__課題の概要__
データの最初の行から「tap(440, 50)」を含む行までの各行を、両端の行も含めて、一字も変えずに返してください。

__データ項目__
******************************

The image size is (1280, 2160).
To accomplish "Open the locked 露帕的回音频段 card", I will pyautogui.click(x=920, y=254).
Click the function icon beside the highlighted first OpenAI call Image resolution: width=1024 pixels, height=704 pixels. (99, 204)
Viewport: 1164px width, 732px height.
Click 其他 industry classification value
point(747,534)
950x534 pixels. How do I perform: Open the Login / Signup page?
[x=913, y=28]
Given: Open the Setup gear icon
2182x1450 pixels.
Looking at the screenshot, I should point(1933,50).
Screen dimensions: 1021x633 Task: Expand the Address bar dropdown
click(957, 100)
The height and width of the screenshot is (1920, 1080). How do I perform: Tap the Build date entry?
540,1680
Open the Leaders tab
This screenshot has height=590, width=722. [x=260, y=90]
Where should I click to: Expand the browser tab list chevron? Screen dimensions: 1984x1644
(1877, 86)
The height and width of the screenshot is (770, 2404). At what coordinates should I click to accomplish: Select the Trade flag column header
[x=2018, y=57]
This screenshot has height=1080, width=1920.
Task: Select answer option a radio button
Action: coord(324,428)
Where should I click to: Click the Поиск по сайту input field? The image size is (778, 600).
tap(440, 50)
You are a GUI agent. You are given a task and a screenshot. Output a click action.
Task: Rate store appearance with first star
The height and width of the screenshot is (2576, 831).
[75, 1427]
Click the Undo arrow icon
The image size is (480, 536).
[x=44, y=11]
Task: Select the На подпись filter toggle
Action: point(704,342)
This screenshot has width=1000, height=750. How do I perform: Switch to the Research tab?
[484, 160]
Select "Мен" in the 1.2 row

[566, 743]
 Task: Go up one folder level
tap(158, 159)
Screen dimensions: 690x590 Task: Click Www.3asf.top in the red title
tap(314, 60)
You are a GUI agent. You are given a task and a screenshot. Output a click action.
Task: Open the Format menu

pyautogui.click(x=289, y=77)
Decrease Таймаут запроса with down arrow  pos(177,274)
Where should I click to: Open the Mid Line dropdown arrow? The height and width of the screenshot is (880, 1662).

******************************

__解答全文__
The image size is (1280, 2160).
To accomplish "Open the locked 露帕的回音频段 card", I will pyautogui.click(x=920, y=254).
Click the function icon beside the highlighted first OpenAI call Image resolution: width=1024 pixels, height=704 pixels. (99, 204)
Viewport: 1164px width, 732px height.
Click 其他 industry classification value
point(747,534)
950x534 pixels. How do I perform: Open the Login / Signup page?
[x=913, y=28]
Given: Open the Setup gear icon
2182x1450 pixels.
Looking at the screenshot, I should point(1933,50).
Screen dimensions: 1021x633 Task: Expand the Address bar dropdown
click(957, 100)
The height and width of the screenshot is (1920, 1080). How do I perform: Tap the Build date entry?
540,1680
Open the Leaders tab
This screenshot has height=590, width=722. [x=260, y=90]
Where should I click to: Expand the browser tab list chevron? Screen dimensions: 1984x1644
(1877, 86)
The height and width of the screenshot is (770, 2404). At what coordinates should I click to accomplish: Select the Trade flag column header
[x=2018, y=57]
This screenshot has height=1080, width=1920.
Task: Select answer option a radio button
Action: coord(324,428)
Where should I click to: Click the Поиск по сайту input field? The image size is (778, 600).
tap(440, 50)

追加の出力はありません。